The more we researched, the more we saw that the MQs can be lumped into two categories:
- Monolithic and cumbersome
- Simple and bare bones
RabbitMQ, ActiveMQ and Kafka are huge. These "everything and the kitchen sink" MQs tended to have small teams of people at large companies managing them, with people posting from here to the last page of the internet asking for help getting them to cluster.
NATS, Amazon's SQS, ZeroMQ and Redis (our current "MQ") tended to only pass messages from A to B and needed supporting code to provide the features of their older cousins.
We ended up picking ZeroMQ. (If you haven't read the guide, you should. It's fantastic.) Our wish list wasn't that complicated, so writing our own solution wasn't too big of an undertaking, especially if our messaging patterns were wrapped up in a handy library (ZeroMQ).
EventMQ: How It Works
With that, we set out to create something that gave us reliability, a clear scaling path, and transparency. We named this solution EventMQ, a play on the product it was designed to support (EventBoard) and a comment on the programming paradigm it implements.
EventMQ provides us with a simple solution for distributing any kind of task, scheduled or not, across as many servers needed.
Following the Unix philosophy, EventMQ is comprised of three "do one thing well" devices/daemons: router, scheduler and jobmanager.
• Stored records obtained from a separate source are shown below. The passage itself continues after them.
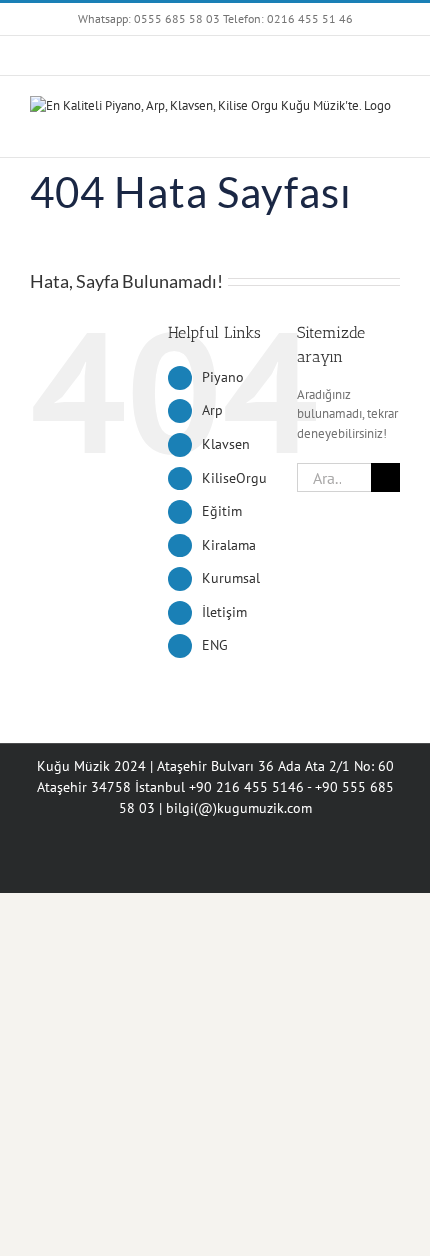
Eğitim (222, 511)
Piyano (223, 377)
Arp (212, 410)
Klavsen (226, 444)
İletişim (224, 612)
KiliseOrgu (234, 478)
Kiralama (229, 545)
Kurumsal (231, 578)
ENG (215, 645)
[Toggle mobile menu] (392, 126)
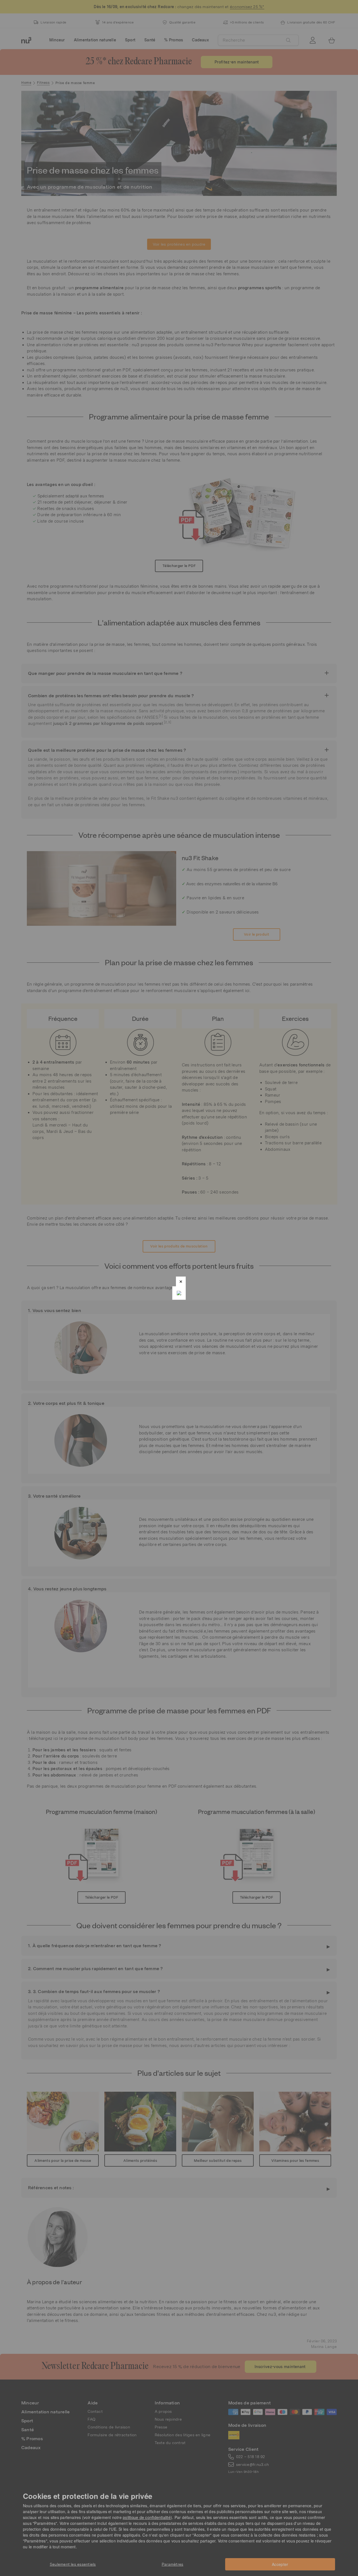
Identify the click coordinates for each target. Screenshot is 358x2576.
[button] (181, 1281)
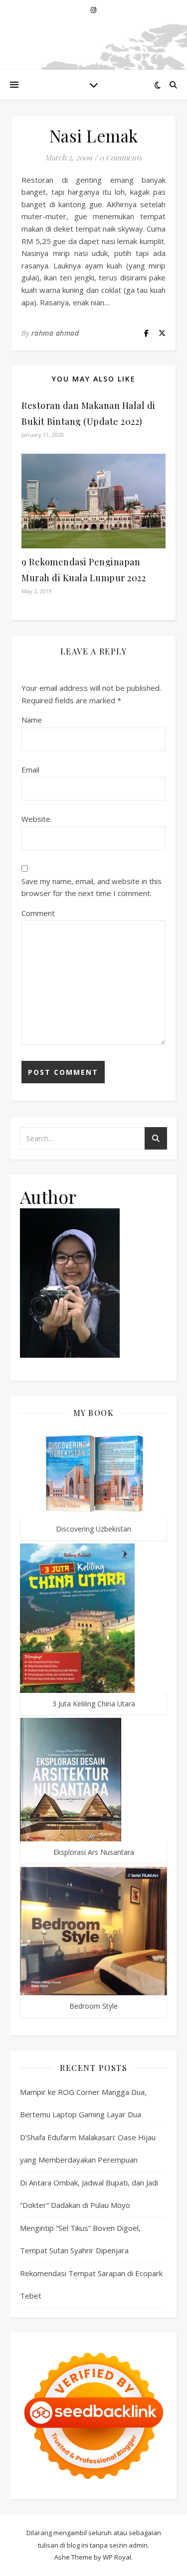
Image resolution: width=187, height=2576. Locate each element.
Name (31, 720)
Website (35, 819)
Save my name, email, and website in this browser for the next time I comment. (91, 887)
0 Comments (120, 157)
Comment (38, 913)
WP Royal (117, 2557)
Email (30, 769)
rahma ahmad (55, 333)
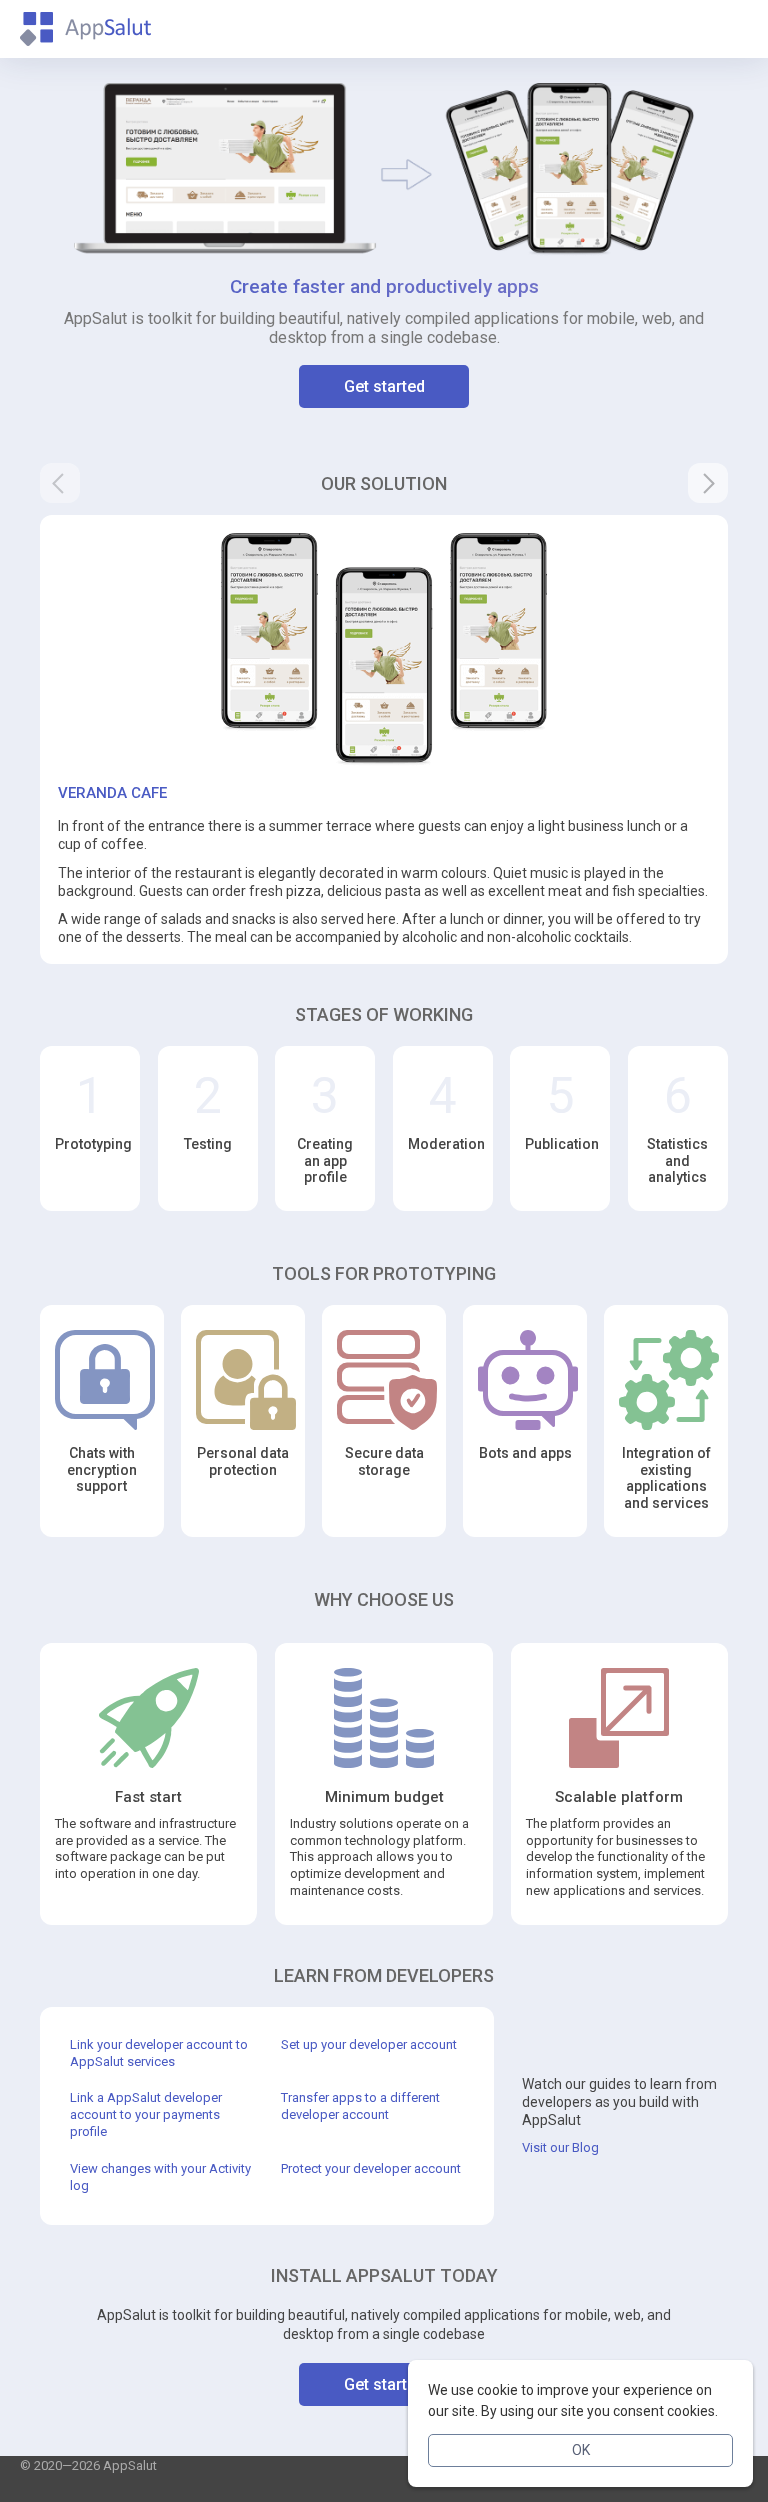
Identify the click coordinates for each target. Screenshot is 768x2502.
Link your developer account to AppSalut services (159, 2053)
With these devices, we can take any method or function in our code and defer the execution to a worker.
Router – The router is what most messaging systems call the "broker." We chose to call it the router so it constantly reminds us that it needs to do very little aside from route messages. This keeps it fast and reliable.
Scheduler – The scheduler keeps a list of tasks to run at a specific time, then queues the jobs to be executed at that time.
Job Manager – The job manager is responsible for managing the jobs. Currently it only supports multi-processes on the same server, like a classic asynchronous job execution system. But with AWS Lambda becoming more popular you can expect another worker option in the future.
Based on the EventMQ Protocol spec, a client can pass a REQUEST or SCHEDULE command to a router. When the router gets these messages it forwards them either to a scheduler with capacity, or a job manager with capacity. If these messages cannot be delivered, then they are queued in memory and sent as soon as it can.
When the scheduler receives a SCHEDULE command it saves it in the database and waits for the scheduled time to come. When it does, the scheduler acts as a client and sends a REQUEST to the router.
When the job manager receives a REQUEST the metadata is stripped and the command is reassembled and finally passed on to a worker which executes the code.
When important messages come through the chain, they are tracked by their respective devices and the receiver replies with an ACK command acknowledging the message has been received.
In addition to keeping our load times fast, EventMQ has also provided insight into trends that were previously harder to pinpoint.
By using Grafana and Graphite together, we've been able to watch real-time trends displayed on a screen in our work area.
Once that data was on-screen, it helped make several things more visible. For example, we saw huge spikes in the number of broker messages at 10 and 40 minutes after every hour.
That data aligned with meeting behavior that EventBoard has highlighted at many companies: a high percentage of scheduled meetings are cancelled by our check-in feature, simply because no one shows up.
We have released an early preview EventMQ on Github licensed under the LGPL v2. Feel free to check it out, use it in your own projects, or give us feedback.